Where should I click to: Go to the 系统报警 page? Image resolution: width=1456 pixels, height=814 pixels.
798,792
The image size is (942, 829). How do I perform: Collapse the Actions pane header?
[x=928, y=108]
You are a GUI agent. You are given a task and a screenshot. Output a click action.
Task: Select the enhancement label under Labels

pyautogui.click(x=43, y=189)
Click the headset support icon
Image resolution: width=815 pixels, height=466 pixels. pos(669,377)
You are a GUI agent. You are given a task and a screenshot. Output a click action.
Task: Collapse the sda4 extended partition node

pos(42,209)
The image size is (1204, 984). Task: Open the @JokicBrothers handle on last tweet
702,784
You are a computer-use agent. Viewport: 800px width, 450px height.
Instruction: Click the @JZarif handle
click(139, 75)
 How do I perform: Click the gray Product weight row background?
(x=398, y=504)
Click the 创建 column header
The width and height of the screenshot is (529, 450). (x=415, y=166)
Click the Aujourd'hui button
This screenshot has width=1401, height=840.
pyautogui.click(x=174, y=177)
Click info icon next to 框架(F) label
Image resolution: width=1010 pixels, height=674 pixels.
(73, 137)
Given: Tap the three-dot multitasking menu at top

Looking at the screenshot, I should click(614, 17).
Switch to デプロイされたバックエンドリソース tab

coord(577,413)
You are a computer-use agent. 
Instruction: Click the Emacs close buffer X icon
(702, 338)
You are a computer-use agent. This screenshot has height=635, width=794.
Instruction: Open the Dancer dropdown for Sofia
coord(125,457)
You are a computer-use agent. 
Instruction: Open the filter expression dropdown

----------------

Task objective:
Each record above, from first to last, should be written out again exactly.

Your solution:
Where should I click to: Go to the 系统报警 page? Image resolution: width=1456 pixels, height=814 pixels.
798,792
The image size is (942, 829). How do I perform: Collapse the Actions pane header?
[x=928, y=108]
You are a GUI agent. You are given a task and a screenshot. Output a click action.
Task: Select the enhancement label under Labels

pyautogui.click(x=43, y=189)
Click the headset support icon
Image resolution: width=815 pixels, height=466 pixels. pos(669,377)
You are a GUI agent. You are given a task and a screenshot. Output a click action.
Task: Collapse the sda4 extended partition node

pos(42,209)
The image size is (1204, 984). Task: Open the @JokicBrothers handle on last tweet
702,784
You are a computer-use agent. Viewport: 800px width, 450px height.
Instruction: Click the @JZarif handle
click(139, 75)
 How do I perform: Click the gray Product weight row background?
(x=398, y=504)
Click the 创建 column header
The width and height of the screenshot is (529, 450). (x=415, y=166)
Click the Aujourd'hui button
This screenshot has width=1401, height=840.
pyautogui.click(x=174, y=177)
Click info icon next to 框架(F) label
Image resolution: width=1010 pixels, height=674 pixels.
(73, 137)
Given: Tap the three-dot multitasking menu at top

Looking at the screenshot, I should click(614, 17).
Switch to デプロイされたバックエンドリソース tab

coord(577,413)
You are a computer-use agent. 
Instruction: Click the Emacs close buffer X icon
(702, 338)
You are a computer-use agent. This screenshot has height=635, width=794.
Instruction: Open the Dancer dropdown for Sofia
coord(125,457)
You are a computer-use agent. 
Instruction: Open the filter expression dropdown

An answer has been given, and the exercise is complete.